Second Autumn reflects his experience as a prisoner, observing that a German autumn is not very different from those he experienced in Britain, and the wistfulness of the verse derives from a combined melancholy of the autumnal season with his separation from home.  The only thing missing is a reference to squirrels gathering acorns.

It’s over 70 years after the first publication of Second Autumn, and this brings a further degree of wistfulness.  The images he conjures are those of what we might consider now an ideal of autumn, one that belongs to another age:  an age of garden lawns, of garden bonfires, of suburbia.  Today, on sprawling estates and housing developments, the experience of autumn is more likely to be one of noisy leaf blowers, stuffed black bin bags at the side of the road, leaves decaying into a sludge to skid beneath your shoes and clog roadside drainage gullies, rail delays because of leaves on the line, horse chestnuts crushed beneath crawling traffic.  Autumn might happen in woodland, parks or public gardens, but on the street and in the city its just become that time between the clocks going back and Christmas when the weather gets colder and more blustery.  Kids are more likely to celebrate Halloween, Diwali or Black Friday than apple bobbing, apple dunking and conkers.

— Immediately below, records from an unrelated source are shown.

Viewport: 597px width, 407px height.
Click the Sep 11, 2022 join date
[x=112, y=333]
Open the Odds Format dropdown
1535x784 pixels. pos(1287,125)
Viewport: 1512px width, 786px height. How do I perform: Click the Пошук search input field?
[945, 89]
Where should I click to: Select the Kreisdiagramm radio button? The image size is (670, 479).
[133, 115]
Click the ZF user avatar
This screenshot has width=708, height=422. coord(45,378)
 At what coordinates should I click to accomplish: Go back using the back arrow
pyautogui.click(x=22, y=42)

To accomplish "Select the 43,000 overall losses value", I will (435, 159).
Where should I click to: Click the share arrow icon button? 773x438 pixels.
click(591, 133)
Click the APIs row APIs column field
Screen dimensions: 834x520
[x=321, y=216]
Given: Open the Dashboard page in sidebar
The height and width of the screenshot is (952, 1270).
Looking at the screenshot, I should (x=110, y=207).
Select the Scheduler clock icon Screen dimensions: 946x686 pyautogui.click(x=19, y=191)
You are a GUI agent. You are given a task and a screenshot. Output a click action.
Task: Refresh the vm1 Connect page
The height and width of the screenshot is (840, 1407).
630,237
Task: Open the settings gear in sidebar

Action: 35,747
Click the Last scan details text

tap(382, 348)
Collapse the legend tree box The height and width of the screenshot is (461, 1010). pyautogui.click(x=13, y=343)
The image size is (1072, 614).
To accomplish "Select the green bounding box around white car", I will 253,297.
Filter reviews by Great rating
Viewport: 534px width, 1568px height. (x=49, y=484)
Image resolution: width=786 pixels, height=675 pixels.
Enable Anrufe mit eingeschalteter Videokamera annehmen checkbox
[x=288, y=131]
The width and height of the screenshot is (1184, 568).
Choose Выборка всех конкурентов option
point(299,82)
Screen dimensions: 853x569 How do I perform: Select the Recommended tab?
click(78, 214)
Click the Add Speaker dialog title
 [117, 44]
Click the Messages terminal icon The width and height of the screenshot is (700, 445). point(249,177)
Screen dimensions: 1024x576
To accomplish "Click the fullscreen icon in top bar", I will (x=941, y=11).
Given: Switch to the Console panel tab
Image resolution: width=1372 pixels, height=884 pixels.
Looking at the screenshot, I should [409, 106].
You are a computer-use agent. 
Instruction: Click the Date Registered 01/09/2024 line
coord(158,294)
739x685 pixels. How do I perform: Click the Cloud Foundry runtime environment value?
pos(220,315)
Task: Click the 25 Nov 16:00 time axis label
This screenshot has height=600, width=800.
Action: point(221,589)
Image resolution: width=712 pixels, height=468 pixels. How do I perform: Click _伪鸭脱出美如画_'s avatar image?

The poem was originally published in The Home is the Soldier, a 32 page volume published in 1947, and Savage is one of eight contributors to its content so there’s unlikely to be much else of his work in the public domain.  Second Autumn has been republished in a few anthologies, but I’ve yet to find any other examples of his work.  However, his success in capturing the essence of the season means that it shouldn’t be neglected.  I think we’d all like our autumns to be like Patrick Savage’s autumns, if we had the chance.

Thanks to Summer Field School for kindly providing the photos of Patrick Savage from their archives.